Le document précise : "Dans l’environnement numérique en particulier, les autorités de surveillance du marché devraient pouvoir mettre fin à la non-conformité rapidement et efficacement, notamment lorsque l’opérateur économique qui vend le produit dissimule son identité ou se délocalise au sein de l’Union ou dans un pays tiers afin d’échapper aux contrôles."

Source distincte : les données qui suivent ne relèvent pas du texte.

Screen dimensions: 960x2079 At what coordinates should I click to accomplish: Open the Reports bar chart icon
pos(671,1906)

En mai, la Commission a infligé une amende de 200 millions d’euros au géant chinois du e-commerce Temu pour des manquements liés à la vente de jouets dangereux pour bébés et de chargeurs défectueux. Bruxelles enquête également sur Shein pour la commercialisation de produits illégaux, notamment des poupées sexuelles à l’apparence d’enfants.

Places de marché en ligne

Lorsqu’une place de marché en ligne commercialise un produit dans l’UE, la proposition lui imposerait de vérifier que celui-ci dispose soit d’un "passeport numérique du produit" contenant les principales informations sur son identité et sa conformité, soit d’un registre de responsabilité établi par le fabricant permettant de l’identifier.

Dès réception d’une notification, la plateforme serait tenue de retirer le produit et d’empêcher sa remise en vente.

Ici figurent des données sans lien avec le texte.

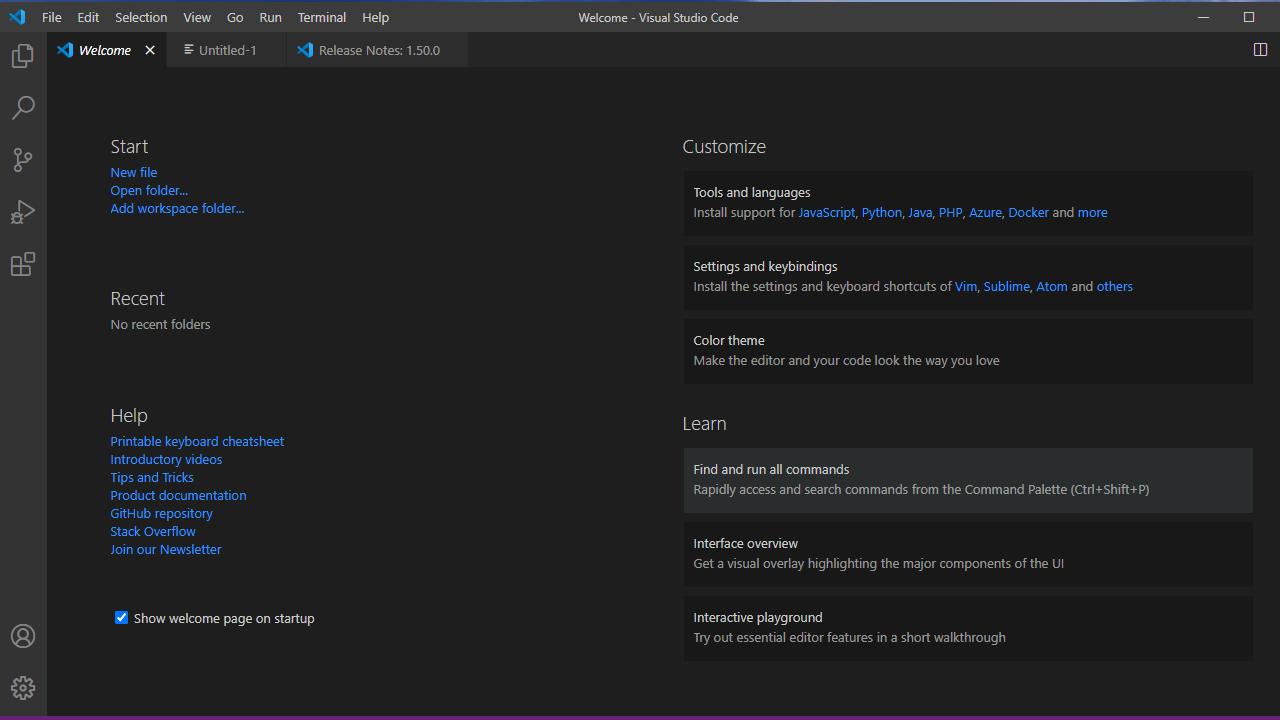Click the VS Code logo in title bar
Screen dimensions: 1280x720
16,17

Si elle ne respecte pas ces obligations de vérification et de retrait, et qu’un produit est commercialisé dans l’UE sans opérateur économique responsable établi dans l’Union, la plateforme devrait alors assumer les obligations d’un représentant autorisé pour ce produit.

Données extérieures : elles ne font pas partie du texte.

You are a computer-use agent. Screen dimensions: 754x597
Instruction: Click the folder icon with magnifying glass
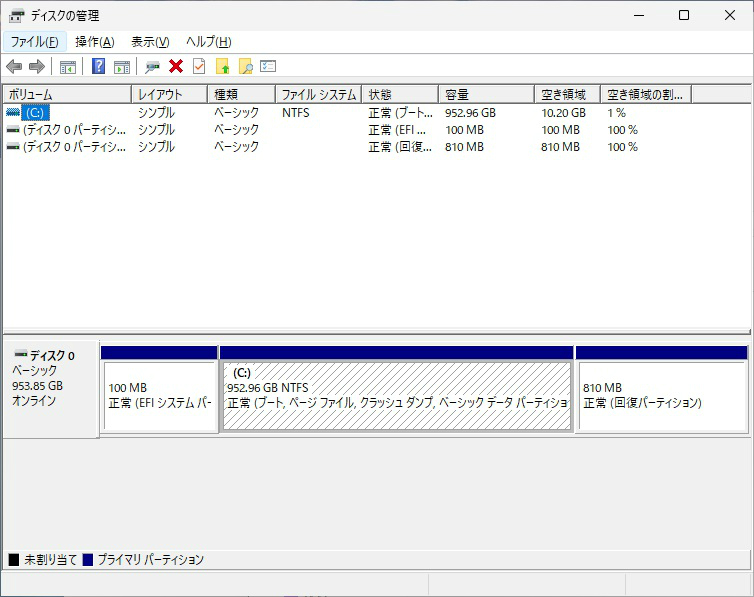pos(245,67)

Redevance de surveillance du marché

Le projet prévoit également une nouvelle redevance de surveillance du marché de l’Union sur les produits importés dans l’UE depuis des pays tiers. Son montant serait proportionnel au coût estimé des contrôles effectués par les autorités de surveillance du marché.

Concrètement, cette redevance serait à la charge des importateurs. Elle vise à couvrir les coûts supplémentaires liés au contrôle des produits importés et à réduire la pression exercée sur le budget de l’UE.

Elle serait moins élevée pour les marchandises importées en gros que pour les colis expédiés individuellement directement aux consommateurs. Les modalités précises de calcul seraient définies dans la législation secondaire.

Cette redevance serait distincte des "frais de traitement" douaniers proposés dans le cadre de la réforme parallèle du système douanier de l’UE, destinés à couvrir les coûts liés au traitement des marchandises.

Centralisation de l'application des règles

La Commission propose ce qui sera inévitablement perçu comme un élargissement important de ses pouvoirs, en renforçant ses compétences en matière de contrôle dans un domaine – la surveillance des produits – qui relevait jusqu’ici principalement des autorités nationales.

Concrètement, le projet lui permettrait de mener des enquêtes et d’engager des actions de mise en conformité lorsque des produits non conformes sont susceptibles d’avoir été commercialisés dans au moins deux tiers des États membres et qu’aucune autorité nationale n’a ouvert d’enquête après avoir été alertée.

Ces nouveaux pouvoirs permettraient à la Commission d’imposer des mesures correctives, de restreindre la commercialisation de produits illégaux, d’ordonner leur retrait, d’infliger des sanctions et de prendre des mesures provisoires à l’encontre des opérateurs économiques ou des places de marché en ligne.